My greatgrandmother, who is still living (she is almsot 89), kept extensive vegetable gardens until last year; her health has declined a great deal lately and only that has kept her indoors. She has often told me how much she loves to garden, to work in the fields planting, tending, and picking. She would be out working in her peas and corn right now if she could, not because she has to, but becasue she genuinely loves the land and its fruit, has that connection down in her blood with it. In my few days of farm work I have begun to somewhat understand that love, the satisfaction and poetry, the contentment of having earth under your fingernails and sweat on your brow and the smell of grass and corn and soil in your nose, in your blood.

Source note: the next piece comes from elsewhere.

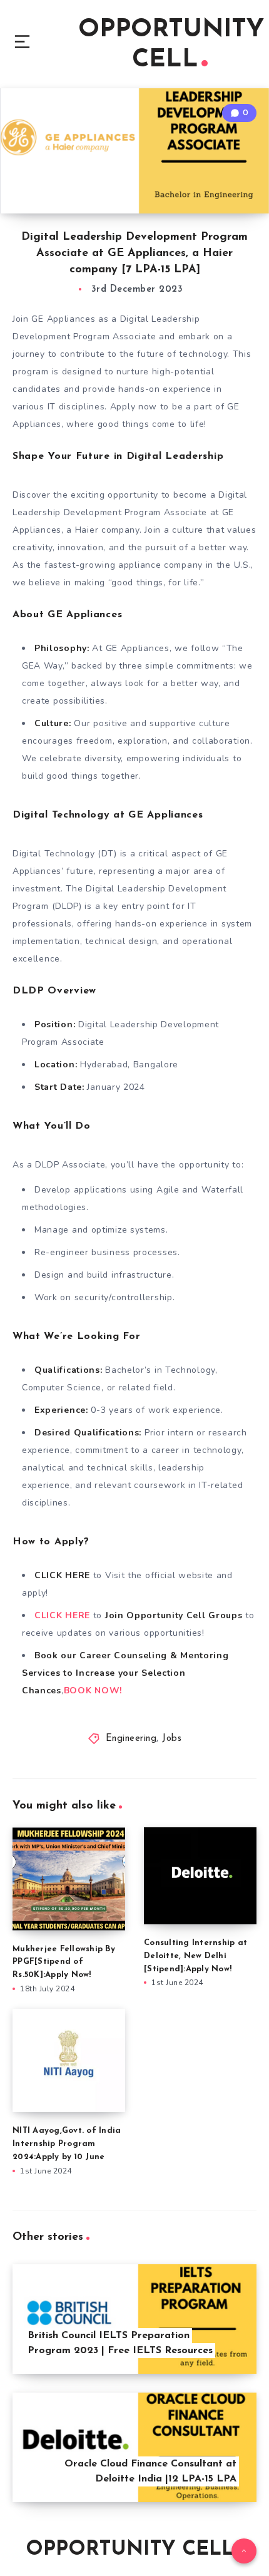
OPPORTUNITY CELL (171, 45)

There is something sacramental about work, and I suspect it runs even deeper when that work is with the land and with living things. We were created as tenders of a garden, made from the soil of the earth, and that connection still beats down within us somewhere. In our industrialized (post-industrialized almost for some of us) world however it is easy to sever that connection. I could elaborate but there is no need to: the land, the soil, free air and water and trees, are things mostly foreign to us. They are not part of what we do, how we live. There is something sad about that loss, though I do not imagine there is much we can do to reverse it. Nor do I suggest that a 'return to the land' is practical or desirable for most of us. Yet the loss is still, I think, a loss. It is one that is increasingly global, as farmers are driven off their land by economic forces far beyond their control; or they grow tired of agriculture (it is much harder in developing-world countries!) and seek the cities for jobs. Sometimes their situation grows worse, sometimes better. Either way something is lost, as more farms are either consolidated or abandoned.
The farm I work at is really a labour of love, with precious little real profit: so are most small, non-mega farms in this country. Suburbia is already creeping up around the peach orchards, strange as that is to contemplate in rural Jones County. I wonder how long such places will survive? If- or perhaps when- they are all gone there will be a genuine loss, a loss of some of the poetry and life and beauty in the world.